Mirando al día después de la cuarentena, los empresarios piensan en menos salarios y más explotación. Las imposturas de “prohibiciones” que no impiden los ataques.
“Solo una crisis -real o percibida- da lugar a un cambio verdadero”, afirmaba Milton Friedman en el prefacio a la reedición de 1982 de Capitalismo y libertad. Una cita que se volvió célebre probablemente desde la edición de la Doctrina del shock de Naomi Klein. Aunque Friedman se refería a las disrupciones de magnitud como eventos capaces de romper la “inercia -una tiranía del status quo-” que en su opinión caracterizaba a “los arreglos privados y sobre todo a los gubernamentales” para imponer grandes empresas, como fue su establecimiento de las políticas neoliberales como nuevo statu quo que reinó de forma verdaderamente tirana en las últimas décadas, las patronales de todo el mundo le están dando desde el inicio de la pandemia del COVID un sentido más prosaico.

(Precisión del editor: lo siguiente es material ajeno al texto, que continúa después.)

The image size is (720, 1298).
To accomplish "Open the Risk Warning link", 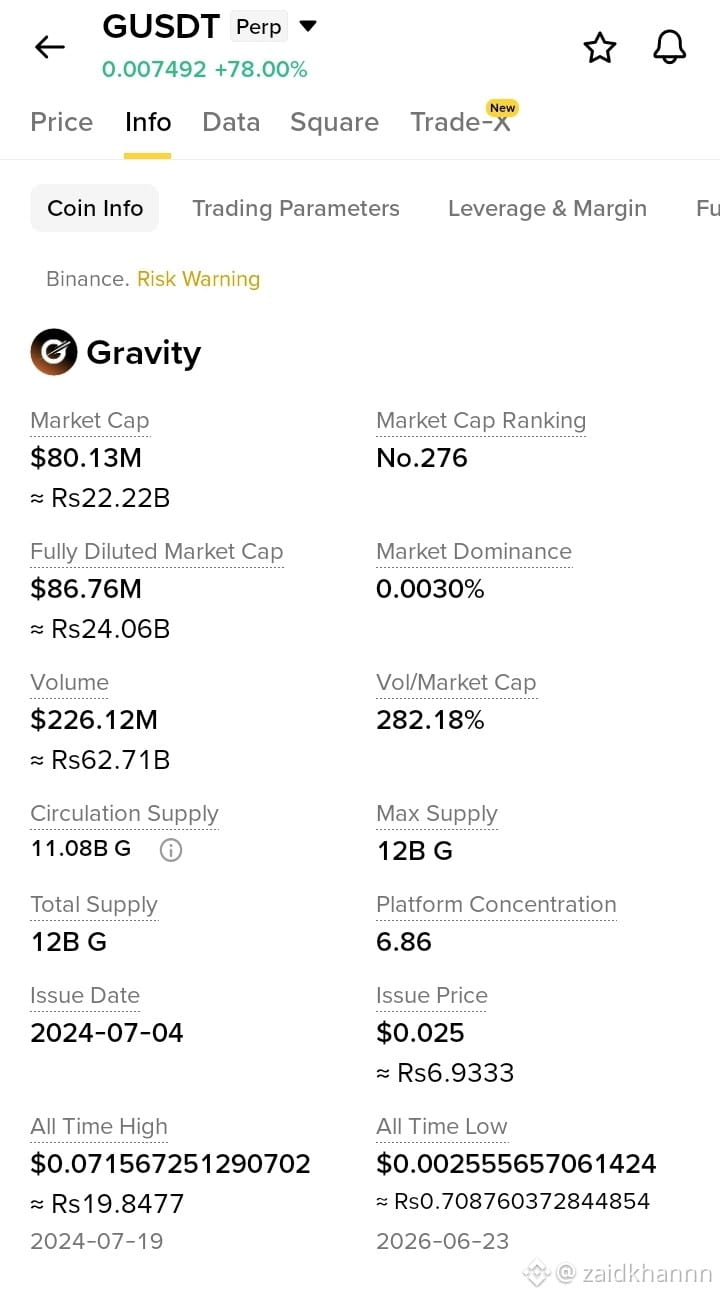I will click(x=198, y=279).
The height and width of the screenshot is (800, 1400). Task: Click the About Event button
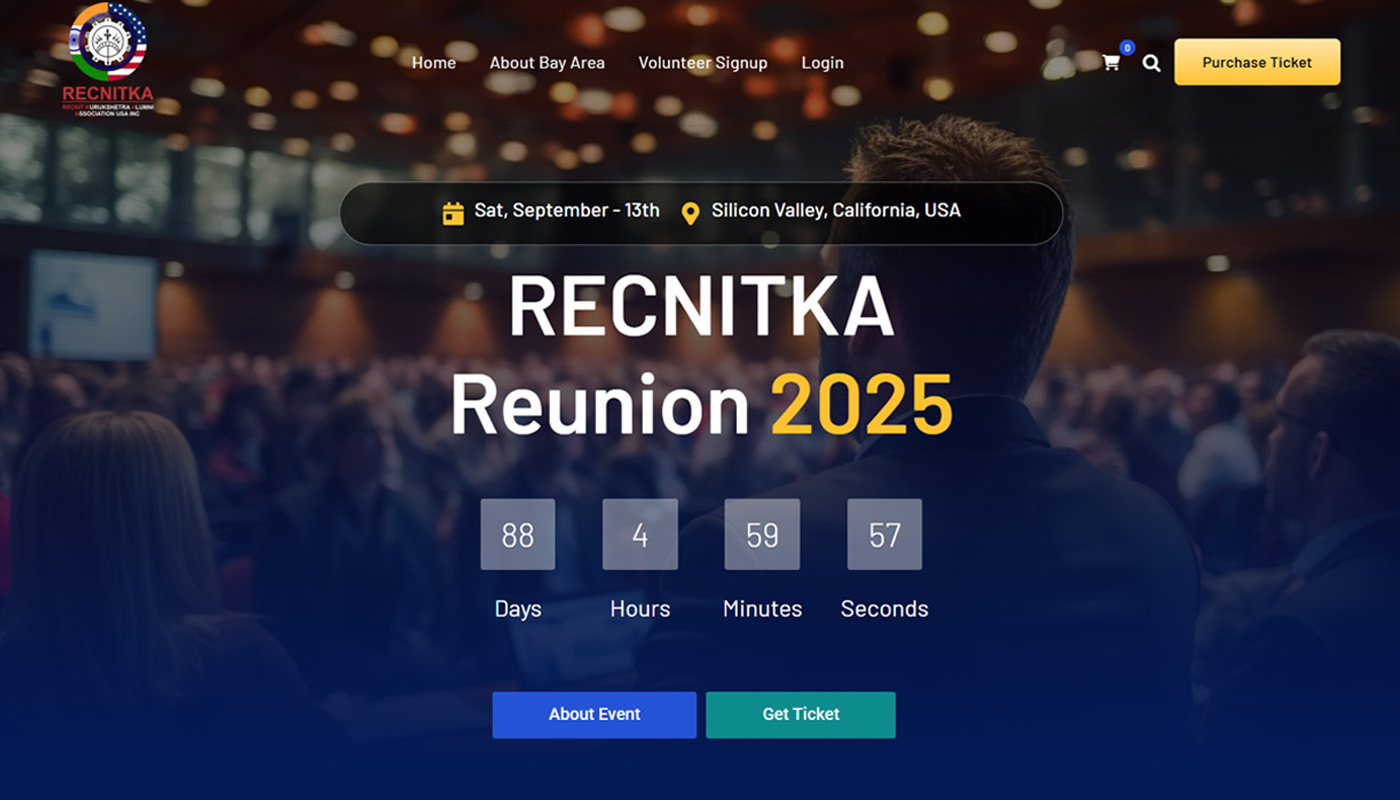[x=594, y=715]
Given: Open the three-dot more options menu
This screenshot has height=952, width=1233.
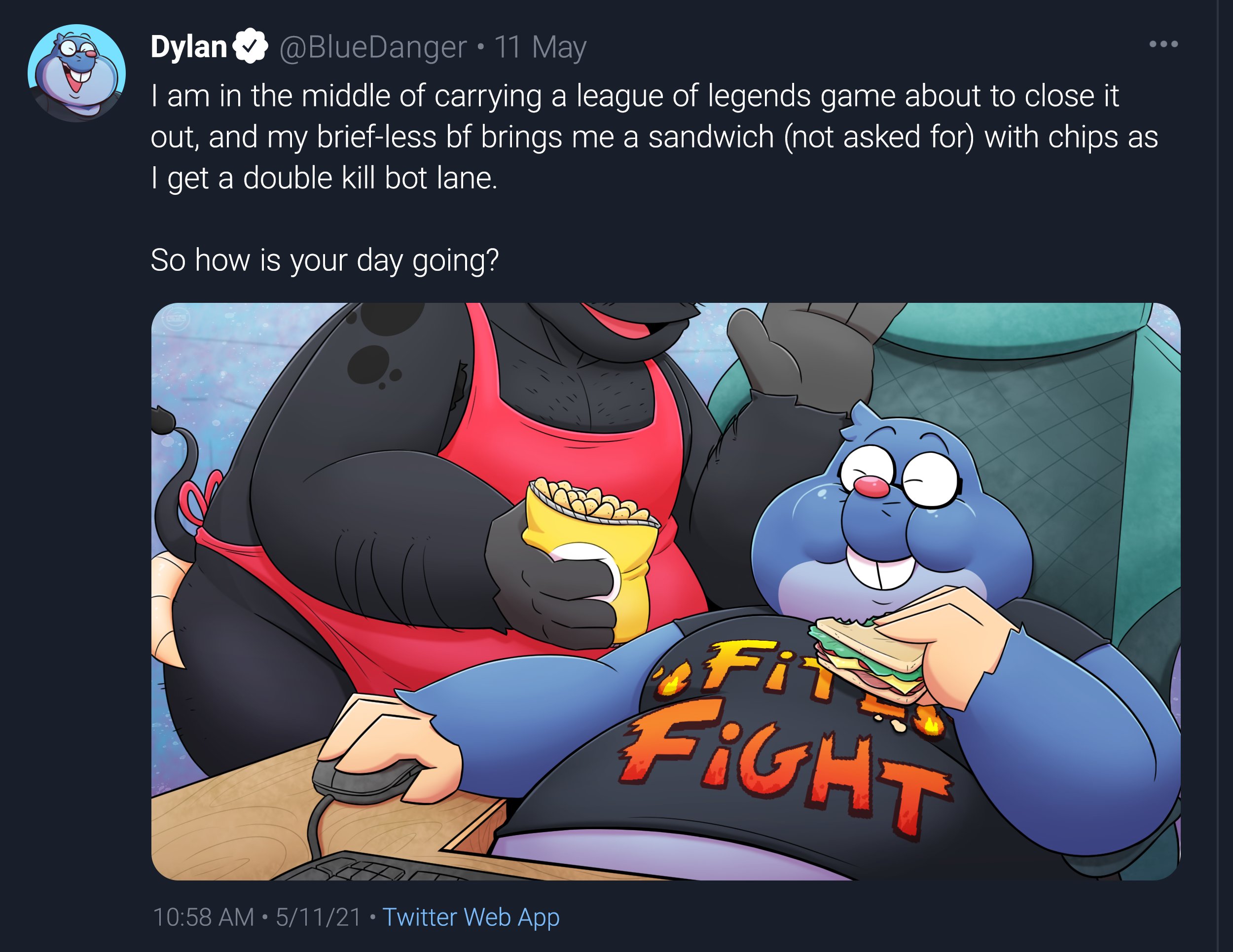Looking at the screenshot, I should point(1163,44).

El colapso de la economía, cuyo alcance real es todavía una conjetura pero con toda seguridad superará lo vivido desde la crisis de la década de 1930, la peor hasta el momento en la historia del capitalismo, está impulsando a las empresas a descargar ya desde hoy los costos sobre los asalariados. De acuerdo a la Organización Internacional del Trabajo (OIT), 195 millones de empleos podrán sufrir las consecuencias en este segundo trimestre del año, nada menos que 7 % de la fuerza laboral mundial.
En EE. UU. estamos viendo cabalmente el verdadero significado de la flexibilidad laboral que tanto idolatran los liberales en todo el planeta. En apenas tres semanas se registraron 17 millones de solicitudes del beneficio de desempleo, algo que no ocurrió a este ritmo en ningún momento de la historia. “En vez de salvaguardar los empleos, EE. UU. se está apoyando en benenficios por desempleo reforzados para proteger a los trabajadores despedidos de la malaria económica”, afirman Emmanuel Saez y Gabriel Zucman en un artículo de The New York Times. Lo contrastan con lo que ocurre en Europa, donde los países pagan a las empresas para que sostengan a sus empleados; pero ya hemos visto ahí durante la Gran Recesión de 2008-2010 cómo después de la crisis, que derivó en un salto del endeudamiento público, la austeridad agravó la recesión y continuó la destrucción del empleo. No hay motivos para pensar que lo mismo (pero en escala mucho más aumentada) no vaya a ocurrir ahora. En Brasil, que ya es la envidia de las patronales argentinas por la reforma laboral que implementó Michel Temer en 2017, Jair Bolsonaro intentó ir un paso más allá y firmó un decreto que autorizaba a las empresas suspender el contrato de sus trabajadores hasta por cuatro meses sin sueldo, aunque debió dar marcha atrás en 24 horas. Pero reglamentó otro que permite la reducción de la jornada y de salarios o la suspensión del contrato por dos meses, con remuneración a través del seguro de desempleo.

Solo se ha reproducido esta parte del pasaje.